SHANGHAI: China and Hong Kong stocks ended roughly flat on Monday as weak data on China industrial and retail sales highlighted ongoing economic challenges, although the Sino-US tariff reprieve continued to lift shares of port operators.
China’s blue-chip CSI300 Index dipped 0.3%, while the Shanghai Composite Index was barely changed. Hong Kong’s benchmark Hang Seng was little moved.
China and Hong Kong markets have recovered ground lost since Donald Trump’s tariff announcement in early April, after Beijing and Washington later agreed a 90-day tariff pause last week. But the rally appears to be losing steam.

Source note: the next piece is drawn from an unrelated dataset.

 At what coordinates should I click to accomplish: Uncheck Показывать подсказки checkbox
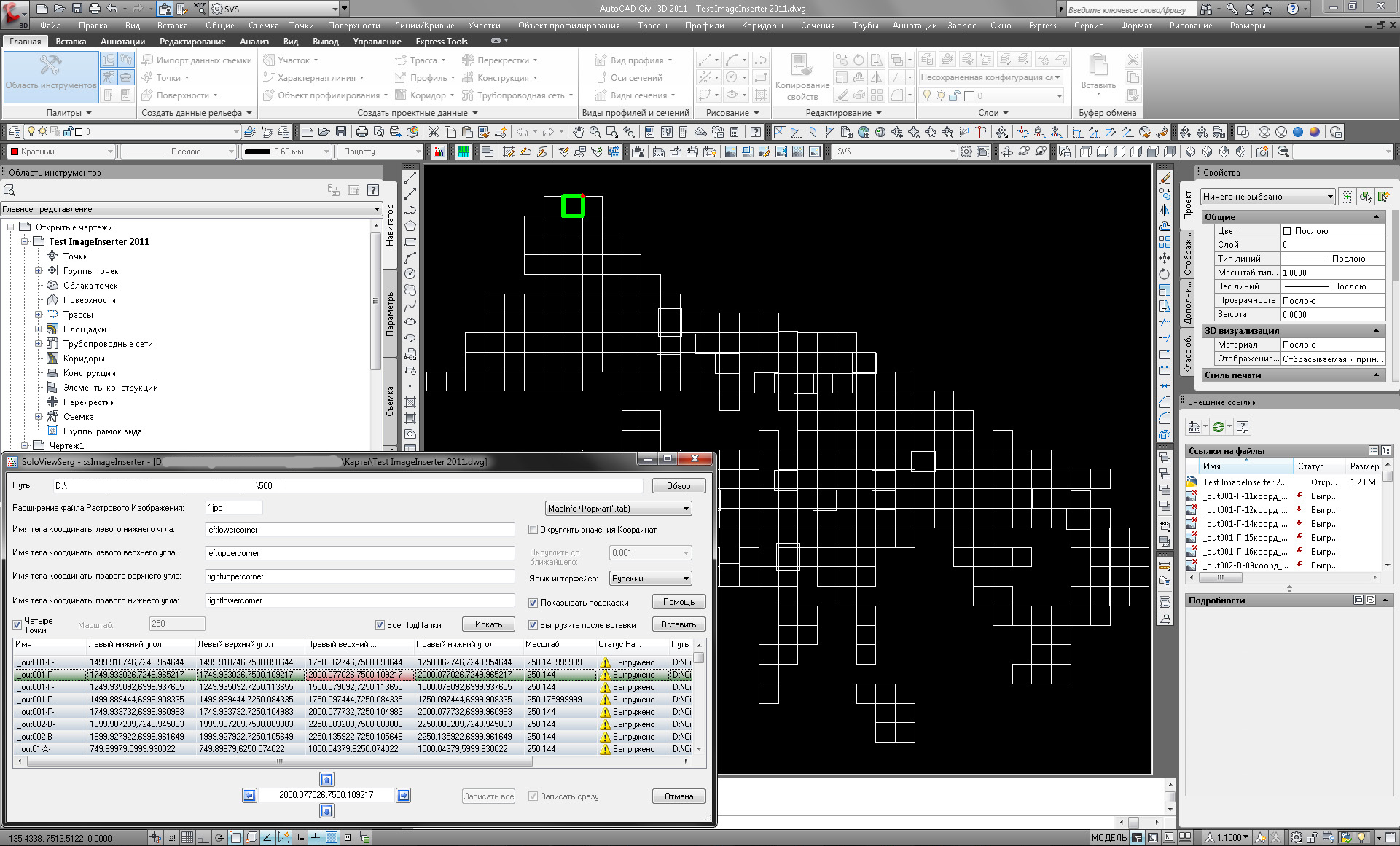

Official data showed on Monday that growth in China’s industrial output and retail sales slowed in April, curbing risk appetite.
Guosheng Securities cautioned investors against chasing stocks “before concrete evidence points to a better-than-expected economy.”
“Fluctuation within a wide range remains our base case scenario,” the brokerage wrote.
But shares of Chinese port operators continued to surge, as investors doubled down on bets that the 90-day tariff pause will spur a rush in shipments.
Lianyungang Port, Ningbo Port and Zhuhai Port all hit their daily upward limit of 10%. Shares of other major port operators such as China Merchants Port Group and Shanghai International Port also rose sharply.
“Exporters may continue to boost production and delivery in the next few months in case tariffs are hiked again down the road,” said Zhiwei Zhang, president at Pinpoint Asset Management.